I suspect that many nurses fear unduly influencing vulnerable patients or removing their "hope." But while nurses should always explore the meaning behind a patient's request for information about hastening dying, they must also listen, respectfully and without judgment, to patients' concerns about their dying. Unfortunately, terminally ill patients who are too candid about their wish to hasten death may risk being reported for "suicidal ideation." Some patients have told me that they've been committed involuntarily to a psychiatric hospital or placed on a suicide watch for "saying the wrong thing" to a nurse or social worker.

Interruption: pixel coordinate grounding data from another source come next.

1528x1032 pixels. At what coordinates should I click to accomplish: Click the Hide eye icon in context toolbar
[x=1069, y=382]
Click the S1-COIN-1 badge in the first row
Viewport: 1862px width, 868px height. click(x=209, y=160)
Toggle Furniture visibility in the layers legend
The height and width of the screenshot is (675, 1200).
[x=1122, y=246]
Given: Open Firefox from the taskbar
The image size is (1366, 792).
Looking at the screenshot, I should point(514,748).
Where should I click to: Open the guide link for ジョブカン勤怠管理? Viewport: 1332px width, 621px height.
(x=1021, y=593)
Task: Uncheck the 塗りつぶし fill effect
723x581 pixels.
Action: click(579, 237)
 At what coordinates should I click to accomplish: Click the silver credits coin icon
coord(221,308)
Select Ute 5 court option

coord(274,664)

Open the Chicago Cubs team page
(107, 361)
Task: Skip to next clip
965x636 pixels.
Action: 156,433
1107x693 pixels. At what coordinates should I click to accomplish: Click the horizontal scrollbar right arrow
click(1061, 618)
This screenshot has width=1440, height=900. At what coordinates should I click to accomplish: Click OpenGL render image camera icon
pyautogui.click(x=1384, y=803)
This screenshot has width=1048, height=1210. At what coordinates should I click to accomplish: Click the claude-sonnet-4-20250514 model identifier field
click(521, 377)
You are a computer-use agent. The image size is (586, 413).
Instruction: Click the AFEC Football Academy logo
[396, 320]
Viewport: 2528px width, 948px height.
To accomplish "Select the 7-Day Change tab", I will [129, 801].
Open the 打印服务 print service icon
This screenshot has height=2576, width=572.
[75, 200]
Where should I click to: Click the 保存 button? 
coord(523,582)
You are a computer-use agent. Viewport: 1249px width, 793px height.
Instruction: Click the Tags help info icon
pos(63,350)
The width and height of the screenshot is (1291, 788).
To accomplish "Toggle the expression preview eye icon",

Others have said that when they ask what they can do "to end this," some hospice nurses mechanically repeat the hospice movement's credo, "We neither hasten nor prolong dying." Such patients quickly learn what not to say.

 

In 1994 the American Nurses Association (ANA) confirmed that nurses shouldn't "[make] the means of suicide ([such as] providing pills or a weapon) available to a patient with knowledge of the patient's intention." But the ANA did not include taking appropriate palliative measures in its definition of assisted suicide.

 

Nurses who care for terminally ill patients must be encouraged to inform patients who ask about all legally and ethically sound palliative options, including those that might hasten dying: forgoing life-prolonging interventions, refusing food and fluids, and receiving high doses of opioids or palliative sedation that causes unconsciousness. When terminally ill, suffering patients use such legal means to hasten their dying, they aren't committing suicide. Nurses who provide information on or support such choices aren't assisting in suicide.

 

But nurses still must intervene to prevent irrational suicidal acts made by patients suffering from mental illness (particularly depression) or impulsive acts of self-destructive behavior that may be driven by despair, guilt, or hopelessness. Patients suffering from acute or chronic mental illness that interferes with their ability to make informed decisions and who aren't terminally ill but want to die are not the same as competent patients suffering from a terminal illness who seek to hasten dying. Both groups of patients are suffering and need help: different kinds of help.

 

Often, good palliative or hospice care alleviates the suffering of the dying. Nonetheless, a small but significant proportion of dying patients suffer intolerably. Although most don't seek a hastened death, some will ask about it. And when they do, nurses experience a great moral conflict: they want to help their patients die well, yet they don't want responsibility for helping them to die.

 

Patients who are dying have no control over the inevitability of their death. When they suffer intractable symptoms, they should receive complete end-of-life support from nurses. It's the least we can provide.